More than two-dozen color wildlife scenes illuminate key sections, and each species is further illustrated with meticulous drawings of skulls, musculature and many drawings of the creatures in the flesh.
Paul takes inspiration where he finds it. The mud flats, pines and towering thunderheads behind his Tyrannosaurus on the hunt were based on a photo of a B-52 on wet tarmac at a Strategic Air Command base. He found it in a book. The surf curling behind his pair of Archaeopteryx came from a photo snapped at Assateague Island.
He sticks close to the science, though. His depictions showing dinosaurs in herds or pods of juveniles, for example, come from analyses of fossil tracks, skin texture, feathers and even some colors from fossil evidence.
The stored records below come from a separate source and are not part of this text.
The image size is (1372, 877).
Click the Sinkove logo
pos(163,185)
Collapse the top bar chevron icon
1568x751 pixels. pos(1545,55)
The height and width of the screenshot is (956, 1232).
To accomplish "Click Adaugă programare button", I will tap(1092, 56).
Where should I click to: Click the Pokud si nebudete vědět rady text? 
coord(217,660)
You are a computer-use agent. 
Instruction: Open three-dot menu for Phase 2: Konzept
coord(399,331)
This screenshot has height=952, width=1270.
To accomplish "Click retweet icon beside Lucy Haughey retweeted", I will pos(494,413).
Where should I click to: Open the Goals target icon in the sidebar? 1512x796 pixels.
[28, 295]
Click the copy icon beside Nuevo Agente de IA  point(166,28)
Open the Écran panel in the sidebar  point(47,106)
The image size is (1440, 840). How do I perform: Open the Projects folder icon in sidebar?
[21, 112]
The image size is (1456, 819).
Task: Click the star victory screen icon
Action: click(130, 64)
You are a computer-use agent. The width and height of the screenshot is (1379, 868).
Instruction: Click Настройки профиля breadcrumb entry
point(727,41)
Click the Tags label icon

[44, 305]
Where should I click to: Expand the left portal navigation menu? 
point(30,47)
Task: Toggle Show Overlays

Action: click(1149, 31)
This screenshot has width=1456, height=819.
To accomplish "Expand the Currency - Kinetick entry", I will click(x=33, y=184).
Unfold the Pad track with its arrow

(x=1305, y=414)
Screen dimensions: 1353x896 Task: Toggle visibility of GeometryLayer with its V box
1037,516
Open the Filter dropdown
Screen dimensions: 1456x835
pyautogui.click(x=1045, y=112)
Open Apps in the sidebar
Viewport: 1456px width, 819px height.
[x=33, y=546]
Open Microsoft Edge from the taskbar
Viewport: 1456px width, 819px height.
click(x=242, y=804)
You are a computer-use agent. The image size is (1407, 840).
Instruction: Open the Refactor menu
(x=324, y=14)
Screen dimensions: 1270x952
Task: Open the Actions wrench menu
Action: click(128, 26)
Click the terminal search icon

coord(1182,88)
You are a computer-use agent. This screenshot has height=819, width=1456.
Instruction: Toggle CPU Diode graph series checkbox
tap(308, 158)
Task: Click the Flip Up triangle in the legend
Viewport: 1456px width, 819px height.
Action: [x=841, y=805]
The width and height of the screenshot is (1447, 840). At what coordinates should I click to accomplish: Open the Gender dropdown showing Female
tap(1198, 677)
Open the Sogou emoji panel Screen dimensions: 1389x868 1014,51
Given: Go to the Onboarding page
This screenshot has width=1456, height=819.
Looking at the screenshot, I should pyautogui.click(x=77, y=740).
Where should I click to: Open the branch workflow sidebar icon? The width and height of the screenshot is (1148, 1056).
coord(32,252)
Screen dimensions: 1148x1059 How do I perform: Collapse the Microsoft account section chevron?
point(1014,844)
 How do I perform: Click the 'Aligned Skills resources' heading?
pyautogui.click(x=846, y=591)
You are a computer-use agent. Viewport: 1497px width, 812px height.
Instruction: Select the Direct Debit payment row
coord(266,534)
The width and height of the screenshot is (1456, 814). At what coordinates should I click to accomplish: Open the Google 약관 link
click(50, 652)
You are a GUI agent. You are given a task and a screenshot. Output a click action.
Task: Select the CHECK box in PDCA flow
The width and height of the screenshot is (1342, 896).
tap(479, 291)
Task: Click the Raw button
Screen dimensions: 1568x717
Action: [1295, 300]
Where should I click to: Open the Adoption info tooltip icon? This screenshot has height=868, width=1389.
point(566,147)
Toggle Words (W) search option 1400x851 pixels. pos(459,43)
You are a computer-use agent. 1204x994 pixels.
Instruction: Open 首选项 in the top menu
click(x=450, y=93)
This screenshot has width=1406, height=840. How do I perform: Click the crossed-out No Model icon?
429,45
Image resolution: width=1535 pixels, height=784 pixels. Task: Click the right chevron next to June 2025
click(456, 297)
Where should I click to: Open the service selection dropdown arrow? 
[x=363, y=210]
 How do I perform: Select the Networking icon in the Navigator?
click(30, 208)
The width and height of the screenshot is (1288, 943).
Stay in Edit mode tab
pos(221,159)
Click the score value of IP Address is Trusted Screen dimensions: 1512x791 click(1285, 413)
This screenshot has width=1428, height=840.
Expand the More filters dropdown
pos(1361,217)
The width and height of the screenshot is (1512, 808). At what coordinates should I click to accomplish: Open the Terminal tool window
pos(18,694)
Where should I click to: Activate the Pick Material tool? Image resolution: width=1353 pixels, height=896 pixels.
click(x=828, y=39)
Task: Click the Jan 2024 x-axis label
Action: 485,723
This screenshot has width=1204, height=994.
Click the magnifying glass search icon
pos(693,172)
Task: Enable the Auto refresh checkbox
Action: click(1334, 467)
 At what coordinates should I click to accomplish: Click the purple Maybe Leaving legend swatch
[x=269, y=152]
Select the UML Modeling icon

The publisher gave Paul's art plenty of space. The book is a hardback measuring 83/4 inches by 11 1/2 –inches — a first for the series — with the heft of a doorstop.
"We were going to do it in a more traditional-size field guide, softbound," Kirk said. "But the shape of some of these dinosaurs just doesn't lend itself to this sort of treatment."
Besides, Kirk added, "it's not as though you're going to stuff it in your back pocket and stomp around Baltimore and identify these things."
A previous version of this story contained a photo caption that incorrectly referred to Paul's model planes. They are World War II models.